A CASE OF TENSION PNEUMOPERITONEUM DUE TO COLONIC BAROTRAUMA WITH COMPRESSED AIR

2014 
CASE REPORT: A 23 year old male working in a biscuit factory was brought to emergency department by the coworkers at 4PM with pain abdomen and distension and bleeding per rectum. On further questioning the patient confessed that his co-workers had held him firmly and directed the stream of air from a compressed-air pipeline towards his anal region in the morning. On examination, he was alerting conscious and oriented and tachypneic. The respiratory rate was 30/min, SPO280%, Pulse was 120/min and B.P. 120/80 mm Hg. On palpation, Abdomen was grossly distended (Fig. 1), tense with generalized tenderness and rigidity of abdominal wall.
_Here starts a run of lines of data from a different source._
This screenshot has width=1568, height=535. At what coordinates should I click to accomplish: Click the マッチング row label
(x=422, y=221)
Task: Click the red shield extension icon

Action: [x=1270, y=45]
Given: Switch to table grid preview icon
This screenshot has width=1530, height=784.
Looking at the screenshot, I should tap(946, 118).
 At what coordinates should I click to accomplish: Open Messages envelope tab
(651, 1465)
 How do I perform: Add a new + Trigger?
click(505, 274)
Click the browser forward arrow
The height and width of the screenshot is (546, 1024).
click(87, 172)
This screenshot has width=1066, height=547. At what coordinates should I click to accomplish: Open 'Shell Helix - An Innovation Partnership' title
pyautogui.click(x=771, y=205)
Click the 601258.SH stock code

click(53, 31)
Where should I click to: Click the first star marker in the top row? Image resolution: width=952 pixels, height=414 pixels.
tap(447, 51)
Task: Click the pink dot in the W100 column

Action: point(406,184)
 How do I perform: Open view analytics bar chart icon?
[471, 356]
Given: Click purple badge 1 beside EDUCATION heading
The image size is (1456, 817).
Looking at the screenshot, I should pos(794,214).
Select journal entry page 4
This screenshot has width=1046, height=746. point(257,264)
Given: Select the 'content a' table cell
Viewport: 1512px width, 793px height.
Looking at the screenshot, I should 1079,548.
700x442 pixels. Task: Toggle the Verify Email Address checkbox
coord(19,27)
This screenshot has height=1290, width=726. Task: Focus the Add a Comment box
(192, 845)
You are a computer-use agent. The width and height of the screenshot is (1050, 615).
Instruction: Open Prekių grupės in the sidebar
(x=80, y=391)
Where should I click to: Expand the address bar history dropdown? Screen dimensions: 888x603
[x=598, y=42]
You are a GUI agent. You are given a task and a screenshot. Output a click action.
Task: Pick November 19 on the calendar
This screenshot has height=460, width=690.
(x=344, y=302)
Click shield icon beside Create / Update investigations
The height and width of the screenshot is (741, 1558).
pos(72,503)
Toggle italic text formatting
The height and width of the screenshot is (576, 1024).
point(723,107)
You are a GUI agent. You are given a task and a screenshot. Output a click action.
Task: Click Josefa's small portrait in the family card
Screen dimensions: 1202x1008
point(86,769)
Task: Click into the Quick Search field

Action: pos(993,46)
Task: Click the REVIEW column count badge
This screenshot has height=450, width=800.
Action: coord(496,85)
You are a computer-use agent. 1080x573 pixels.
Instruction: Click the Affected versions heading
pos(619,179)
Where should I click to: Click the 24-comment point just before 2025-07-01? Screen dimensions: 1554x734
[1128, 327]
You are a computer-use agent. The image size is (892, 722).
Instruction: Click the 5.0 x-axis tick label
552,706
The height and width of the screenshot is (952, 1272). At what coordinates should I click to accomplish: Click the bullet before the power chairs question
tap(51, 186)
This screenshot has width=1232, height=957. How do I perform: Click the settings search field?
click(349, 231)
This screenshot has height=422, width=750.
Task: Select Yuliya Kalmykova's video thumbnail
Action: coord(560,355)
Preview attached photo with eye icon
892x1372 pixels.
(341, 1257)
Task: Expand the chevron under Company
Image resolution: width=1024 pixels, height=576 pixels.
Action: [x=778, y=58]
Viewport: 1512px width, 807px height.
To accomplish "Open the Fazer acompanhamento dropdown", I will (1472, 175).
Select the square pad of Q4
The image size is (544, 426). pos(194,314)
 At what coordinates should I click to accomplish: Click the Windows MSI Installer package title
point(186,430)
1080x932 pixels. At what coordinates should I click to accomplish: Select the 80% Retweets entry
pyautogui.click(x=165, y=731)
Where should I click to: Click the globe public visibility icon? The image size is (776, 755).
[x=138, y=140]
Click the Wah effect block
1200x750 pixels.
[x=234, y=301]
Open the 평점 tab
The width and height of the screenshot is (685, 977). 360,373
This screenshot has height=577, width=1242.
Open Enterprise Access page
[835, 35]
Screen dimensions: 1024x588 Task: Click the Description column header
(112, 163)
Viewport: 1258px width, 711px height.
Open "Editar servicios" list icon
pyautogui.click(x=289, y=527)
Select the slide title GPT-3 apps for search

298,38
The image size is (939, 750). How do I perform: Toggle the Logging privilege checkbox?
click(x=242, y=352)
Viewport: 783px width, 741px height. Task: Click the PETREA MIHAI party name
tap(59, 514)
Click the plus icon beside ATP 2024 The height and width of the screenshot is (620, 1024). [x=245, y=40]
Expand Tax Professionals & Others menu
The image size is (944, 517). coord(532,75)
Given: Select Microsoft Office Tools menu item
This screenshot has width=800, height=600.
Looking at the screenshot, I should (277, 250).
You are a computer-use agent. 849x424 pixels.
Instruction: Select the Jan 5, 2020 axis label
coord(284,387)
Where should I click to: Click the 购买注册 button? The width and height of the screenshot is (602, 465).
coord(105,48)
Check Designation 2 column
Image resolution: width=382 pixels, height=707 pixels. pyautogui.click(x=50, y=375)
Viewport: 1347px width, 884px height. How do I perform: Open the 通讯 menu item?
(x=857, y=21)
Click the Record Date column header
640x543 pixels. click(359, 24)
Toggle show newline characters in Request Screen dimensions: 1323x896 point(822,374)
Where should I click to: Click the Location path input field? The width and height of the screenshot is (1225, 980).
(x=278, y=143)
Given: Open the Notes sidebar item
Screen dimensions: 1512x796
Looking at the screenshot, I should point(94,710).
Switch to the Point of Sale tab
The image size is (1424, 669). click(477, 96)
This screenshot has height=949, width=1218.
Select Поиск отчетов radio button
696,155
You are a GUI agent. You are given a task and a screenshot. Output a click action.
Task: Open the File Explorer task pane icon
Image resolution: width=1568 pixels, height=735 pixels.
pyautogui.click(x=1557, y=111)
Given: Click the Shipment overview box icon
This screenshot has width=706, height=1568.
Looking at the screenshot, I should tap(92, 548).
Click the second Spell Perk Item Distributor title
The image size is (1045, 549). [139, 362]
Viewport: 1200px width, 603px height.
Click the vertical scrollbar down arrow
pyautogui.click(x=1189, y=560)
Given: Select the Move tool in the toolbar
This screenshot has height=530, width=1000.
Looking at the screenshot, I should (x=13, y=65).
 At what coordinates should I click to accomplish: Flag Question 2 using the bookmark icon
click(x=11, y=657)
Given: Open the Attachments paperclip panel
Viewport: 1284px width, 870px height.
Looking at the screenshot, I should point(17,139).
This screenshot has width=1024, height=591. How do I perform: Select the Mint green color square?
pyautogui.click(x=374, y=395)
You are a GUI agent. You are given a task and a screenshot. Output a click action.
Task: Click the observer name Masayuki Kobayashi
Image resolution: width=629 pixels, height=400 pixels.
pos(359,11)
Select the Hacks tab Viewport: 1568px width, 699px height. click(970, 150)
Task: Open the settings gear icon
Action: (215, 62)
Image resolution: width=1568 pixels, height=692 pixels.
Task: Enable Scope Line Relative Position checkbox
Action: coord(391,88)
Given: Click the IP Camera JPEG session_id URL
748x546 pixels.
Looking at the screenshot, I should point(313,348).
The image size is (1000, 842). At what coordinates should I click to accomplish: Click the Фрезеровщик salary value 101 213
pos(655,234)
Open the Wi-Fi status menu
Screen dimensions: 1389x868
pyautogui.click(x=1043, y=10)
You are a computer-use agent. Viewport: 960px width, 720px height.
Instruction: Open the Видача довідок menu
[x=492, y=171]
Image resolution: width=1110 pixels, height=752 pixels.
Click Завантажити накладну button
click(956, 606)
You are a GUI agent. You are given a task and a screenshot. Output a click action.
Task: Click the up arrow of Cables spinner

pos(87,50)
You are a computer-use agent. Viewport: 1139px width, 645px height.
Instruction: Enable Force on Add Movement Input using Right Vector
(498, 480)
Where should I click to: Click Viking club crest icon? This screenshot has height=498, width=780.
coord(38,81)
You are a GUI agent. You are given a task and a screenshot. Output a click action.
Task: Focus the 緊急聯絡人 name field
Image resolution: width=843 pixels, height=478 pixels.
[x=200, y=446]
The percussion note was tympanitic and liver dullness obliterated. No free fluid was detected. Bowel sounds were absent. Examination of the perineum did not show any external injury. Rectal examination showed faeces mixed with fresh blood but did not reveal any laceration or perforation in the anal canal or rectum. Straight X-ray abdomen in erect position showed extensive pneumoperitoneum (Fig. 2) Abdominal decompression was made in view of tension pneumoperitoneum, low saturation and tachypnea. A 20G needle was inserted in the right upper quadrant just lateral to rectus abdominis muscle following which the pneumoperitoneum reduced with sudden improvement in the oxygen saturation (98%) and tachypnea got reduced. A clinical diagnosis of pneumatic rupture of hollow viscera, probably colon was made. An emergency exploratory laparotomy under general anesthesia through a mid-midline incision was carried out. Intraoperative, a single perforation of 3x2cms in the ant mesenteric border of transverse colon 15cms away from the hepatic flexure (Fig. 3) with fecal spillage into the peritoneal cavity was noted. There was also sero muscular tear along the entire length of the transverse colon (Fig. 4) and extensive contusions around the entire colon. Thorough visceral inspection of abdomen did not reveal any other visceral injury. The perforation was closed in two layers using 2-0 vicryl and 2-0 silk and the areas of serosal tears were sutured using 2-0 silk. After a thorough peritoneal lavage, a de functioning transverse loop colostomy was placed in the right upper quadrant and the wound was closed in layers with an abdominal drain. Postoperative recovery was quite uneventful and colostomy reversal is planned later.